**Page extract:**
++++++++++++++++++++

Probiotics vs Prebiotics

Probiotics vs Prebiotics

With gut health trending, discussions surrounding the topic probiotic and prebiotics always seemingly follows closely behindDespite their similar sounding names both play an extremely different role within the health of your gut. 

What are probiotics and prebiotics? 

Probiotics: are the live beneficial bacteria that live within your gut. These can be found within certain foods or found in supplements. Foods include: Kombucha, Sauerkraut, Kimchi, Miso, Kefir (dairy and non-dairy), pickled vegetables, Tempeh, Fermented Foods. (Note: These products must be unpasteurised in order to have the probiotics) 

Prebiotics are foods that feed the bacteria. Coming from different plant fibres, stimulating the growth of the good bacteria Foods include: Onions, Garlic, Bananas, Berries, Beans, Legumes, Oats, Leeks, Apple (skins), Chicory root, Jerusalem artichokes, Asparagus. 

Should you take a probiotic supplement 

A big misconception is that one probiotic pill a day is going to magically improve the health of your gut. There are many different types of probiotics which have different quantities of different strains of bacteria and there is most certainly a time and place when using supplements can potentially be beneficial to support your health (especially following antibiotic therapy). The type of bacteria, quantity and quality vary across different brands. To ensure you are getting the right supplement for yourself it is important to research and find the right bacteria strain that will help address the health issues you are wanting to improveNICE guidelines states the use of a probiotic supplement for a 4-week period. They should be used to help support your diet and not in place of the pro/prebiotic food sources. Iin doubt talk to your health care provider. Note: Make sure you keep your probiotics cool (preferably in a refrigerator) as heat will kill the living bacteria.

++++++++++++++++++++

**Provided information:**
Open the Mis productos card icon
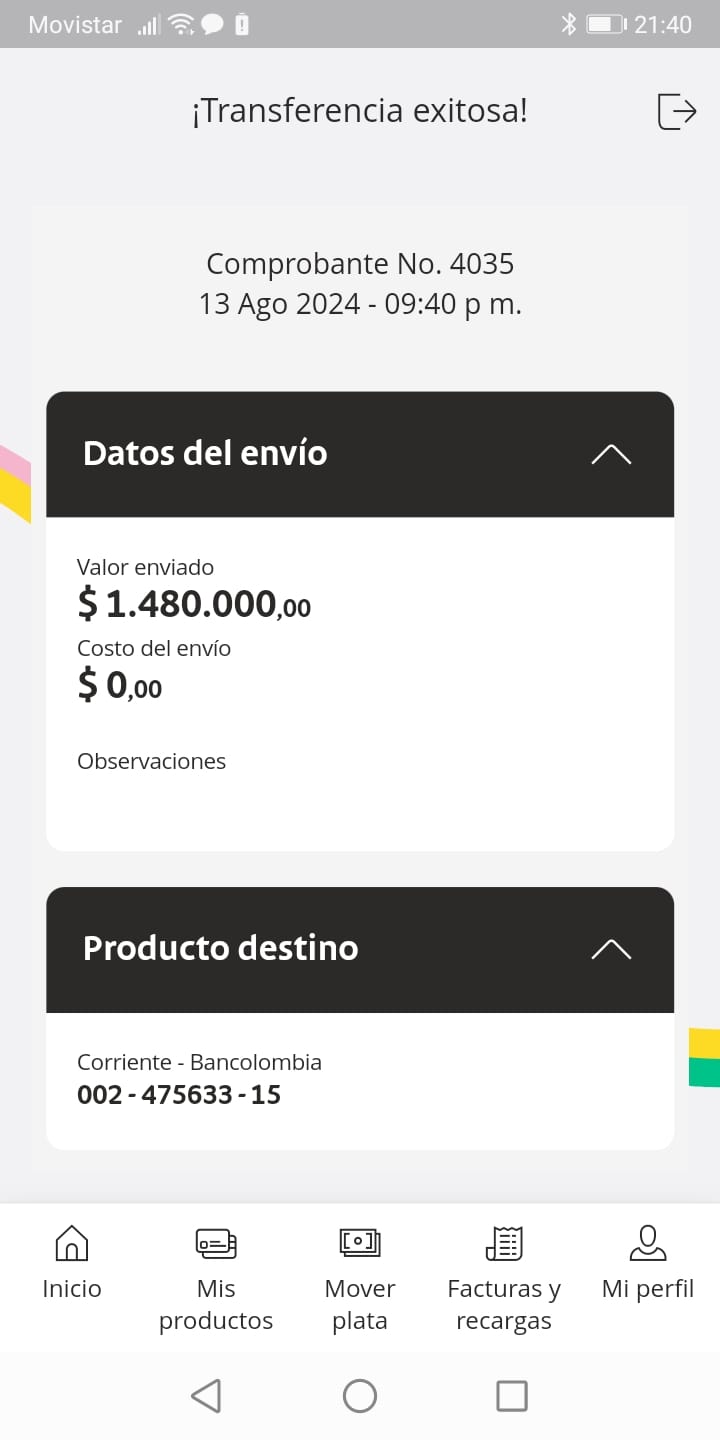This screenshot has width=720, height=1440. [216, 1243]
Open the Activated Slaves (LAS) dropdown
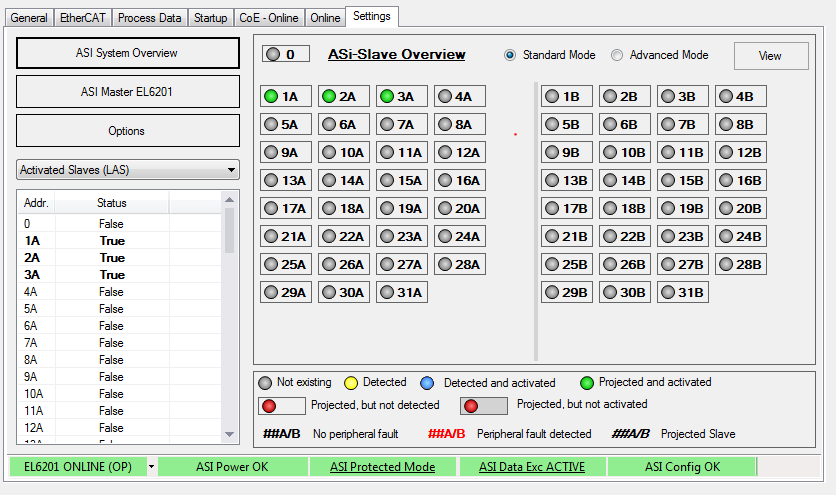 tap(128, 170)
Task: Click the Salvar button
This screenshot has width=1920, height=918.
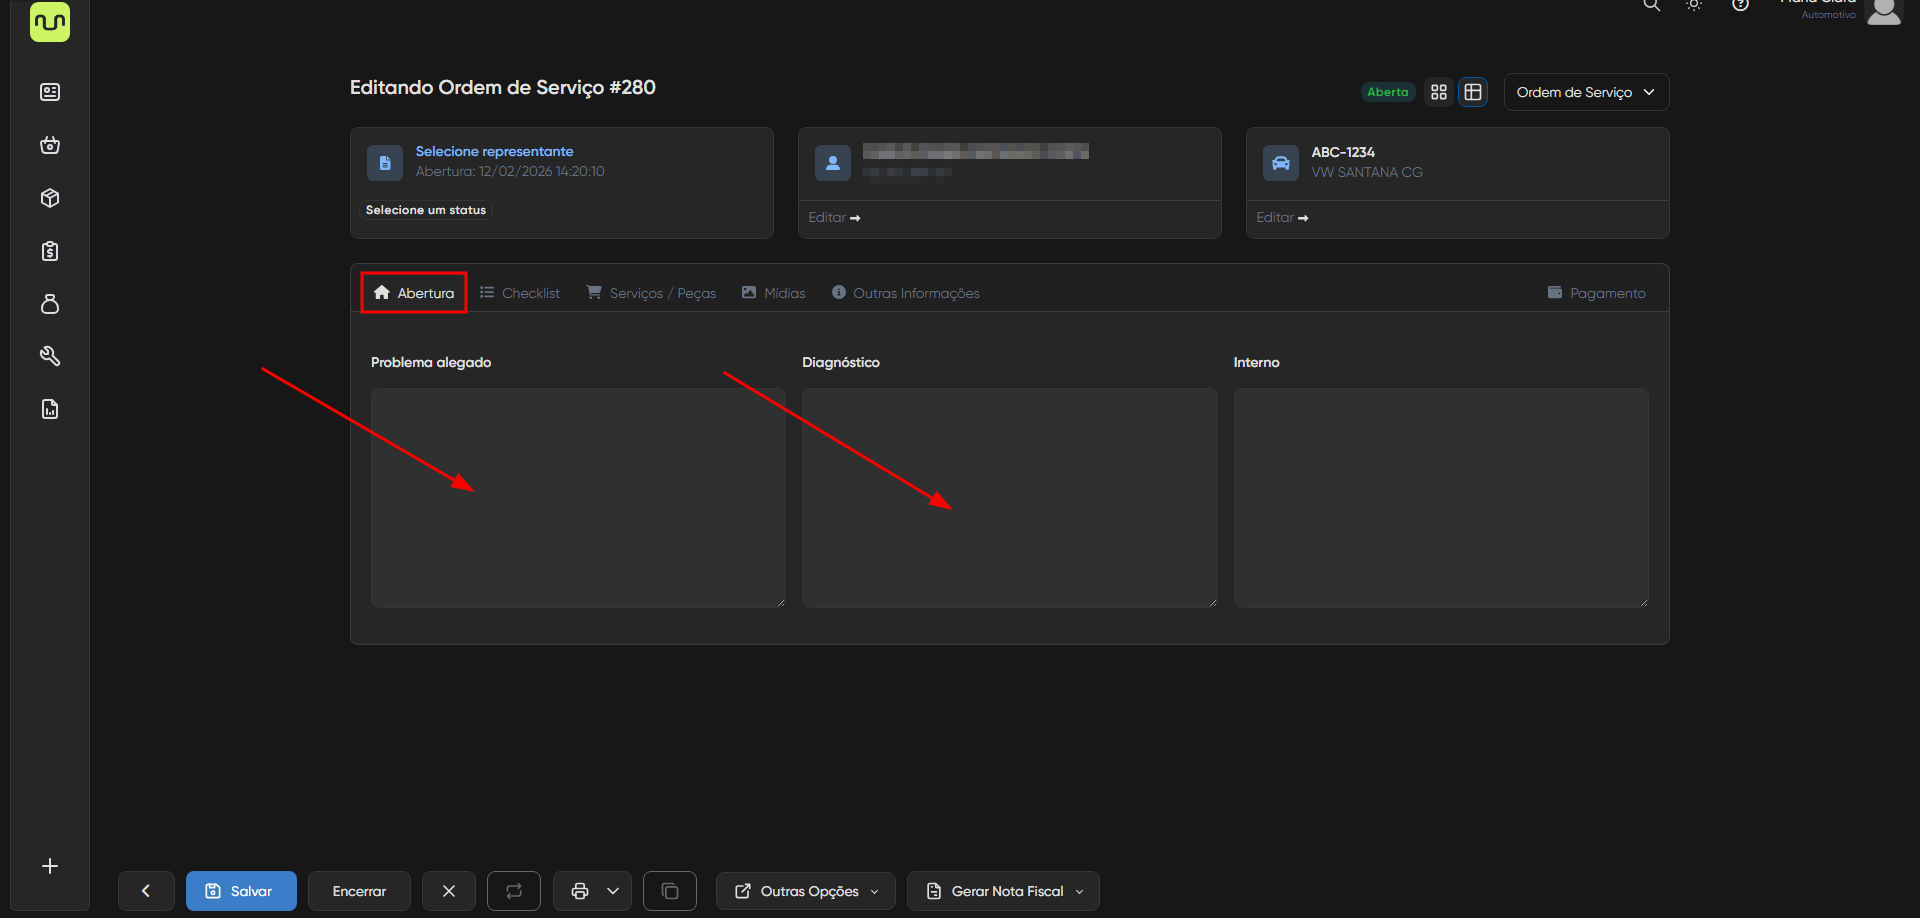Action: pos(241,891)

++++++++++++++++++++

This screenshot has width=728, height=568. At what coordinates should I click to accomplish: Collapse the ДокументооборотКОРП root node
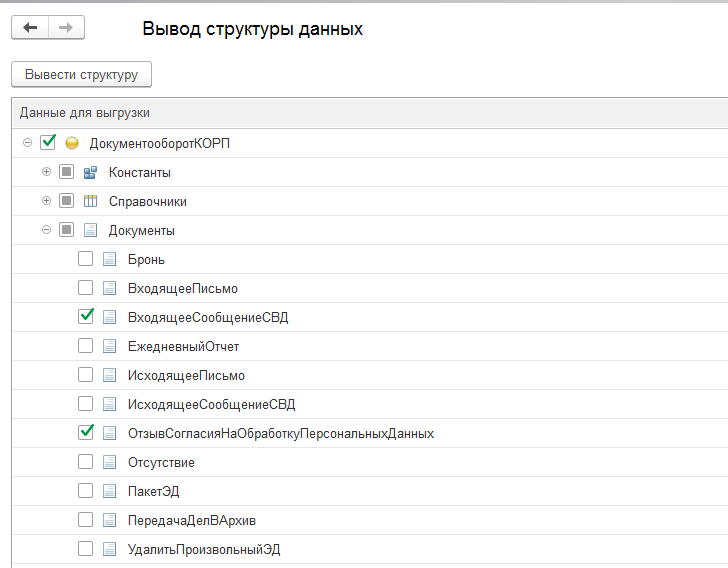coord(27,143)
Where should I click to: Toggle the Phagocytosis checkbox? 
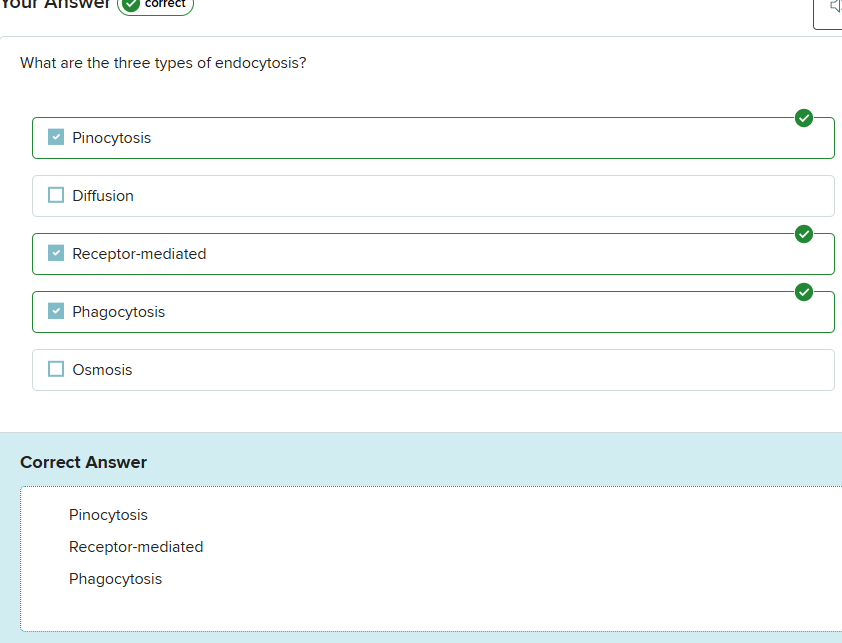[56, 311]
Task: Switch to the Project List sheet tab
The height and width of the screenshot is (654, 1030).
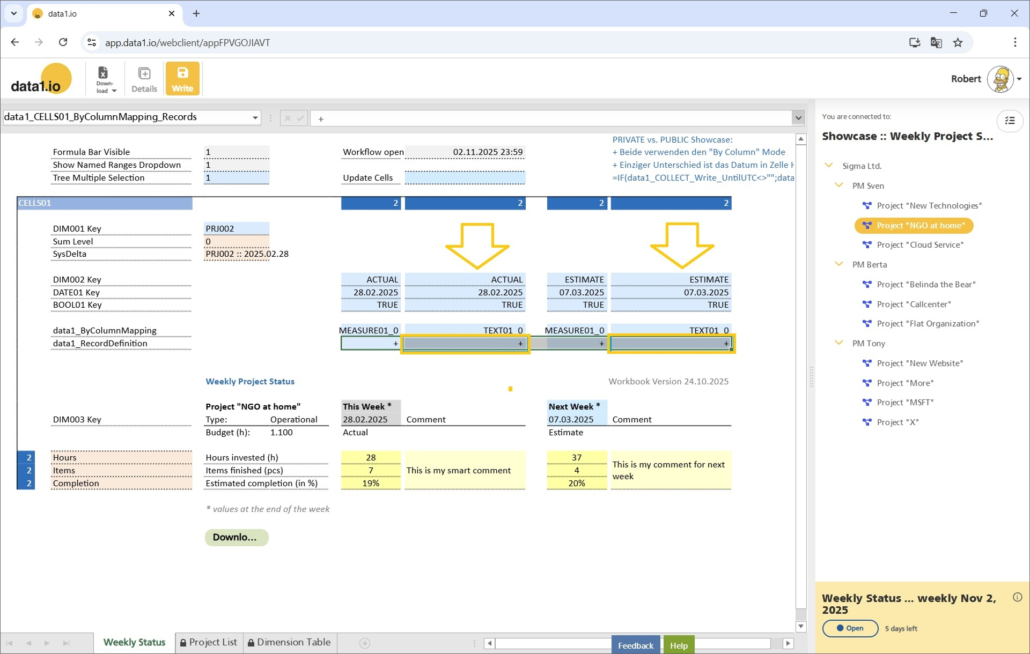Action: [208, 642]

++++++++++++++++++++

**Apply what you read:**
**A.** Decide whether each statement below agrees with the probiotics and prebiotics article. Answer yes or no for each, and quote the words from the article that settle it.
(i) Kombucha is listed as a food source of probiotics.
(ii) Probiotic foods must be pasteurized to contain probiotics.
(iii) Probiotics should be stored somewhere cool.
**B.** Using the probiotics and prebiotics article, answer each question.
(i) What do prebiotics come from?
(ii) Which part of the apple does the article list as a prebiotic food?
(iii) What kills the living bacteria in probiotics?

**Per-task answers:**
**A.**
(i) Yes: "Foods include: Kombucha"
(ii) No: "These products must be unpasteurised in order to have the probiotics"
(iii) Yes: "Make sure you keep your probiotics cool (preferably in a refrigerator)"

**B.**
(i) Different plant fibers
(ii) The skins
(iii) Heat